## START Passage provided

Timbercorp seeking to bankrupt Bundys

Jonathan Chancellor
Illustration: Rod Clement
Illustration: Rod Clement

Timbercorp Finance is seeking the bankruptcy of Greg Bundy, the Silicon Valley-based former boss of Merrill Lynch Australia, and his wife Nicola.

The substituted service bankruptcy application was lodged by Mills Oakley Lawyers last month with the Federal Circuit Court registry. It comes 11 years after the collapse of the Timbercorp managed investment schemes following the global financial crisis.

The Bundys were among the more sophisticated investors who’d borrowed from Timbercorp Finance to fund their speculative tax minimisation investment in 2007. Thousands of investors in the collapsed plantation timber project subsequently joined a class action that failed at trial and then on appeal.

Margin Call isn’t aware of the amount alleged to be owing by the Bundys. But Timbercorp had 18,500 investors who invested more than $2bn across its 50 schemes, with Timberland Finance having 14,500 borrowers with a $50,000 average loan.

Many investors stopped making repayments on their loans after taking advice from lawyers running the class action. As a result, their indebtedness to Timbercorp Finance creditors, who include mum and dad convertible noteholders, trebled.

Craig Shepard, liquidator at KordaMentha, offered repayment terms at 85c in the dollar, along with hardship provisions.

The New Jersey-born Bundy, now based at Mountain View, California, quit Sydney in 2010 after selling his $7.25m Pymble estate, a Georgian-style residence on 5700 sqm with a tennis court and pool. The Pymble Ave property had cost $5,325,000 when bought in 2004 from Salmat chair Peter Mattick and his wife Pam.

Bundy spent over three decades in stockbroking and funds management, after getting into Yale University on a basketball scholarship.

Margin Call gleans he puts his money these days into the Hawaiian housing market.

Gender balance

An opportunity to tip the gender balance on the High Court comes later this year, with a new appointment to the seven justices. Justice Geoffrey Nettle vacates the bench in December, with his replacement to be chosen by the Attorney-General Christian Porter, who could consider it timely for a female bias. It is currently four wise men and three women.

## END Passage provided

Your tasks =
A. Which law firm lodged the bankruptcy application against the Bundys, according to the Timbercorp article?
B. Extract verbatim the section of the Timbercorp article from "The New Jersey-born" to "and three women.".

## START Information supplied

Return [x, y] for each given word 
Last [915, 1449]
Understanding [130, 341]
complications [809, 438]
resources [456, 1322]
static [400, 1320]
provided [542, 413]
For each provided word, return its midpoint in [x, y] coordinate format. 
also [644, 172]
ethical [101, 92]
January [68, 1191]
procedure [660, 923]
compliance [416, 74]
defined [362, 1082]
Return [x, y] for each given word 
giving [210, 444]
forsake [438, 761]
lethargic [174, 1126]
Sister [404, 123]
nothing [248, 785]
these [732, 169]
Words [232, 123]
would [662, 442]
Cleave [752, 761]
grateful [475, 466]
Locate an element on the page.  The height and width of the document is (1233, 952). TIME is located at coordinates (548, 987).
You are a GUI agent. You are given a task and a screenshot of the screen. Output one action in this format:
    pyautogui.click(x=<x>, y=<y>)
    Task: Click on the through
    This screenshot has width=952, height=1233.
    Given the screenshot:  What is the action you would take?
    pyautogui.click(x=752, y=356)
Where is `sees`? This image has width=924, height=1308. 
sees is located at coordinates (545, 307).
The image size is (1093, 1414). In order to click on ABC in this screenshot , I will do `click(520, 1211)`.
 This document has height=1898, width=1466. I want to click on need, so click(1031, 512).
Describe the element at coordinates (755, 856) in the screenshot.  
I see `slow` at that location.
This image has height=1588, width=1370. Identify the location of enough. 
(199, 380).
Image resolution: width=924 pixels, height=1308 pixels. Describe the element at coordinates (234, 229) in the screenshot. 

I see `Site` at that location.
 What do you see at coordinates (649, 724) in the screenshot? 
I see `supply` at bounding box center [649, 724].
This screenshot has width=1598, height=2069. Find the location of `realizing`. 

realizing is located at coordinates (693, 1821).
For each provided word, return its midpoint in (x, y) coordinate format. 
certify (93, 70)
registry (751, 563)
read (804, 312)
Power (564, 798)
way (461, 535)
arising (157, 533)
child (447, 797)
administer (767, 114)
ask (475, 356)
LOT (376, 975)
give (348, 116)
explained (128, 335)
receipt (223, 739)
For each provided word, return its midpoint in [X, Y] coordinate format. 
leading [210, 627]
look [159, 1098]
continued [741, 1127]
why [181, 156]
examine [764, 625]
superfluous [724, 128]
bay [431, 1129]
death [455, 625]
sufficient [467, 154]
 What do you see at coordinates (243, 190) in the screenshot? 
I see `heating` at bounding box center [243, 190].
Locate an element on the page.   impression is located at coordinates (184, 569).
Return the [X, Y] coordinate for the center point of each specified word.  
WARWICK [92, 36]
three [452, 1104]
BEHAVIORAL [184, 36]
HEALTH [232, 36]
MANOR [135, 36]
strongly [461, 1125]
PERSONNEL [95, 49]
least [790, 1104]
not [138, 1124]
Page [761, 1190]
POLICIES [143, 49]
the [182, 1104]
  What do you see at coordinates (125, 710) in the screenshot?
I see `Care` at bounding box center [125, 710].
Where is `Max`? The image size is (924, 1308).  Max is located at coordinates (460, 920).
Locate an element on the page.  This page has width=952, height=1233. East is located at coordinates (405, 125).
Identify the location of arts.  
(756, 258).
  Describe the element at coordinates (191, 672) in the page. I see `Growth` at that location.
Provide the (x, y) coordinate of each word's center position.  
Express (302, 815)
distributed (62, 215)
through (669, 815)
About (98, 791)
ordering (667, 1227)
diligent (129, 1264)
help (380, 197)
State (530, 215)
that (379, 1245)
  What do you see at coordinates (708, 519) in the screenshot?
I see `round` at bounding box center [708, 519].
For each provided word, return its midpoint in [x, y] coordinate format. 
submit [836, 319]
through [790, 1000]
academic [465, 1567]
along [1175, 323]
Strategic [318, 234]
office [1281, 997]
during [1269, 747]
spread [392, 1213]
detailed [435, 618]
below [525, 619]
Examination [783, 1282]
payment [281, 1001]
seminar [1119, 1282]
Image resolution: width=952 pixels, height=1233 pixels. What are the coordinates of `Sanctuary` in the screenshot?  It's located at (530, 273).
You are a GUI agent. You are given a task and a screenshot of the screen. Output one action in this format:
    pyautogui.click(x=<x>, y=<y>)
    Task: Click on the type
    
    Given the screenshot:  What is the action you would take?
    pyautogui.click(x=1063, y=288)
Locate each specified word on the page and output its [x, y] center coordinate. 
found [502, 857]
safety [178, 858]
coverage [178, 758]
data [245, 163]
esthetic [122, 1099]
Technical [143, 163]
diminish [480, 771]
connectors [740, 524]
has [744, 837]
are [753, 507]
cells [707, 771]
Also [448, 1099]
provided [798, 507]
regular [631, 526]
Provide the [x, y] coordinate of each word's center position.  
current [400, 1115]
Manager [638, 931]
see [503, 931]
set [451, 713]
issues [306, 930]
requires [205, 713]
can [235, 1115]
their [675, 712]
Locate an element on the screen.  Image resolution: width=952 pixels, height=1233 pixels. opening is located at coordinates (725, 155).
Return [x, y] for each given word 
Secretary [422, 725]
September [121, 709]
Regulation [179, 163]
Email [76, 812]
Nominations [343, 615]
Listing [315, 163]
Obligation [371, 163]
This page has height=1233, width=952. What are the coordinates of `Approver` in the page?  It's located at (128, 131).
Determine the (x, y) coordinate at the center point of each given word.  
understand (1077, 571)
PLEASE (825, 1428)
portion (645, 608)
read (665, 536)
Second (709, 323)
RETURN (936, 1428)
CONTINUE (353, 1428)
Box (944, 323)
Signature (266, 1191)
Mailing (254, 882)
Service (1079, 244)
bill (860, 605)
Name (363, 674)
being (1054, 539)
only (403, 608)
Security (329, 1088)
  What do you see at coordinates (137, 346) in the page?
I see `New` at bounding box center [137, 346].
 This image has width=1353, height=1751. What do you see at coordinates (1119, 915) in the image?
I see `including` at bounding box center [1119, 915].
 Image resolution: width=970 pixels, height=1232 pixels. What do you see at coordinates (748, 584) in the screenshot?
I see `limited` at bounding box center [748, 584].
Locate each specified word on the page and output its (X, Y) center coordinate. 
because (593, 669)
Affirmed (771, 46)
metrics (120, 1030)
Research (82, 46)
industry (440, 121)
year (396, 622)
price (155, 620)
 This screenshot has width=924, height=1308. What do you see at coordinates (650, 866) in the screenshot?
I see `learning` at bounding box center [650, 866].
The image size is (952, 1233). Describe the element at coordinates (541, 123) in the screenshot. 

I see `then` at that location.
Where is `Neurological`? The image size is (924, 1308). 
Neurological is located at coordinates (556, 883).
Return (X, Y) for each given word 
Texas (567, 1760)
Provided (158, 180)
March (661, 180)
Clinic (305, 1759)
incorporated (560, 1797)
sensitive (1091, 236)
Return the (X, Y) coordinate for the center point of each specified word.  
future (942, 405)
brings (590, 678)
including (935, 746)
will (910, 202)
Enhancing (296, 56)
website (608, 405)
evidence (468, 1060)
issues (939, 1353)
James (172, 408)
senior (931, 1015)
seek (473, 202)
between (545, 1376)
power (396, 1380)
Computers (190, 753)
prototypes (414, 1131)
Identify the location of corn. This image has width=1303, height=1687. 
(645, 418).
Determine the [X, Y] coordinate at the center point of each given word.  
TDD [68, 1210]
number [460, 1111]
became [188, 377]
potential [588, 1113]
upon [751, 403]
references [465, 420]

## END Information supplied

Answers for this exercise =
A. Mills Oakley Lawyers

B.
The New Jersey-born Bundy, now based at Mountain View, California, quit Sydney in 2010 after selling his $7.25m Pymble estate, a Georgian-style residence on 5700 sqm with a tennis court and pool. The Pymble Ave property had cost $5,325,000 when bought in 2004 from Salmat chair Peter Mattick and his wife Pam.

Bundy spent over three decades in stockbroking and funds management, after getting into Yale University on a basketball scholarship.

Margin Call gleans he puts his money these days into the Hawaiian housing market.

Gender balance

An opportunity to tip the gender balance on the High Court comes later this year, with a new appointment to the seven justices. Justice Geoffrey Nettle vacates the bench in December, with his replacement to be chosen by the Attorney-General Christian Porter, who could consider it timely for a female bias. It is currently four wise men and three women.